-- Start Source text --

Great news readers, I’ve read the top-rated, most Instagrammed, most recommended self-help books so you wouldn’t have to, and I inadvertently saved the best for last – Girl, Wash Your Face. Honestly, my journey for “self-help” was starting to feel a little drawn out and a little pointless until I found myself soaking in the bath with a glass of wine laughing with Rachel Hollis. As I dove into her journey for happiness and self acceptance, I recognized the girl she was writing about because out of all the books I’ve been reviewing, I saw myself most in this one.
“Life is not supposed to overwhelm you at all times. Life isn’t meant to be merely survived – it’s meant to be lived.”
I constantly feel overwhelmed. I want to be the perfect girlfriend, the perfect employee, the perfect student, the perfect daughter, the perfect sister, the perfect friend; I just want to be perfect, and of course, no one is. Lately I get so overwhelmed and anxious that I break out into hives, that’s not normal, that’s not how I want to live my life; so when Darren told me to run a bath, turn off my phone, read a book, and drink some wine, I did and I have nearly every day since; you are not missing out on being with your dad, being Darren’s perfect girlfriend, or ruining your career by admitting that you need a break, that you need to put your mental health first and sleep-in, have a soak, or paint your nails. So breathe, take five minutes for you! Why is it okay that you give 23 hours a day to a job, to a homework assignment, to everyone, but you? It all starts with you and if you hadn’t taken the time to breathe, eat breakfast, or have your coffee, then you’re only letting down the most important person – yourself.
“Very few roads to love are easy to navigate, and ours was no exception.”
In the book, Rachel talks about her and her husband’s love story and we find out that her love story isn’t the stuff of a fairytale, it was real, she liked him, more than he liked her, but they figured it out. This is so important, especially in a world of #relationshipgoals and Instagram posts dedicated to someone’s #MCM. Social media makes you compare your clothes, your happiness, your friends, and your relationship to other people’s and guess what? You’re not posting about that time Darren asked you one too many times what you wanted to eat and it pushed you over the edge and made you cry in the car on the way to see him (yes, that really happened – remember? I’m overwhelmed).
Often times there is a make-it or break-it moment in a relationship and to hear someone else went through that too is comforting, albeit a little embarrassing. Darren and I are no exception, do I happen to think that I won the boyfriend lottery and got someone who is strong, caring, compassionate, and who just completely adores me and who feels like home, yes, but has it taken us nearly five years to figure it all out? Also, yes.

-- End Source text --
-- Start Materials provided --

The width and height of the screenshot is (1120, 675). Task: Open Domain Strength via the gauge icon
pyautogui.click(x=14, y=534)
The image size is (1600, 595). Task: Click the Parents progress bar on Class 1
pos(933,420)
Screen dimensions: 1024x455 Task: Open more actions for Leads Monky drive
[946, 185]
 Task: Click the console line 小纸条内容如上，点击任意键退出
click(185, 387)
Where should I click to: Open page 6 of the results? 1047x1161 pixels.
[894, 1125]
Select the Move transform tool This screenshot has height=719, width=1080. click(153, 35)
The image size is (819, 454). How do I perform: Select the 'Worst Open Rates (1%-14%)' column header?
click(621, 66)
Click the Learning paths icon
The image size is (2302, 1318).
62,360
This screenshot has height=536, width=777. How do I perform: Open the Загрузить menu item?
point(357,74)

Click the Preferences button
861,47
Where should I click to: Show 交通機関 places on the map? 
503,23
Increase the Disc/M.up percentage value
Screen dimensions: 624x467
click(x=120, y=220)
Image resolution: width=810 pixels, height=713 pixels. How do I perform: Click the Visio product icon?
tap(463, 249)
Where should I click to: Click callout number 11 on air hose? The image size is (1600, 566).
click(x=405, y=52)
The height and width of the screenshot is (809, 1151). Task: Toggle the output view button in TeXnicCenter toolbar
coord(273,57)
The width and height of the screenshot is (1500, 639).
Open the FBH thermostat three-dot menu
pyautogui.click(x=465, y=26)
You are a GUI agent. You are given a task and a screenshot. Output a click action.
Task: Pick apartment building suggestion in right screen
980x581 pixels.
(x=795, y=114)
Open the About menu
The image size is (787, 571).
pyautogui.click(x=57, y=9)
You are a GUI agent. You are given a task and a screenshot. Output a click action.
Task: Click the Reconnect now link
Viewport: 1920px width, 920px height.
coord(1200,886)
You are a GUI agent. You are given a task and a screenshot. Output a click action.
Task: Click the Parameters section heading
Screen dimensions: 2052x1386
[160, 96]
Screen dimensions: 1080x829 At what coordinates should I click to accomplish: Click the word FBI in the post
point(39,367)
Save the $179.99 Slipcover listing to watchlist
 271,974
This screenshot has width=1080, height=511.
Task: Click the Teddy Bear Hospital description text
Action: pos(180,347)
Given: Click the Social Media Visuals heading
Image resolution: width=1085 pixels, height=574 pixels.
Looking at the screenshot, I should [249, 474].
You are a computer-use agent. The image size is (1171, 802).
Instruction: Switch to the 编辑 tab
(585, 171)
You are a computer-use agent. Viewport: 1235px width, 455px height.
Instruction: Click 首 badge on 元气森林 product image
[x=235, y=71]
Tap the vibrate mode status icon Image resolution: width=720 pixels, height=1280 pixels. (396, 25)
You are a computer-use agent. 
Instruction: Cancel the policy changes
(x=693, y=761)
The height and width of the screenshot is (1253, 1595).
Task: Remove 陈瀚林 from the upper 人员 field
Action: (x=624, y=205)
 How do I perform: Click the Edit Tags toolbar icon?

-- End Materials provided --

Exercise instructions
(a) Using the review of Girl, Wash Your Face, list every role in which the writer says she wants to be perfect.
(b) Rewrite the records from their first line through the line containing "coord(1200,886)", replacing "screenshot" with "screen capture" throughout and keeping everything else the same.

Solutions to each task
(a)
- Girlfriend
- Employee
- Student
- Daughter
- Sister
- Friend

(b)
The width and height of the screen capture is (1120, 675). Task: Open Domain Strength via the gauge icon
pyautogui.click(x=14, y=534)
The image size is (1600, 595). Task: Click the Parents progress bar on Class 1
pos(933,420)
Screen dimensions: 1024x455 Task: Open more actions for Leads Monky drive
[946, 185]
 Task: Click the console line 小纸条内容如上，点击任意键退出
click(185, 387)
Where should I click to: Open page 6 of the results? 1047x1161 pixels.
[894, 1125]
Select the Move transform tool This screen capture has height=719, width=1080. click(153, 35)
The image size is (819, 454). How do I perform: Select the 'Worst Open Rates (1%-14%)' column header?
click(621, 66)
Click the Learning paths icon
The image size is (2302, 1318).
62,360
This screen capture has height=536, width=777. How do I perform: Open the Загрузить menu item?
point(357,74)

Click the Preferences button
861,47
Where should I click to: Show 交通機関 places on the map? 
503,23
Increase the Disc/M.up percentage value
Screen dimensions: 624x467
click(x=120, y=220)
Image resolution: width=810 pixels, height=713 pixels. How do I perform: Click the Visio product icon?
tap(463, 249)
Where should I click to: Click callout number 11 on air hose? The image size is (1600, 566).
click(x=405, y=52)
The height and width of the screen capture is (809, 1151). Task: Toggle the output view button in TeXnicCenter toolbar
coord(273,57)
The width and height of the screen capture is (1500, 639).
Open the FBH thermostat three-dot menu
pyautogui.click(x=465, y=26)
You are a GUI agent. You are given a task and a screen capture. Output a click action.
Task: Pick apartment building suggestion in right screen
980x581 pixels.
(x=795, y=114)
Open the About menu
The image size is (787, 571).
pyautogui.click(x=57, y=9)
You are a GUI agent. You are given a task and a screen capture. Output a click action.
Task: Click the Reconnect now link
Viewport: 1920px width, 920px height.
coord(1200,886)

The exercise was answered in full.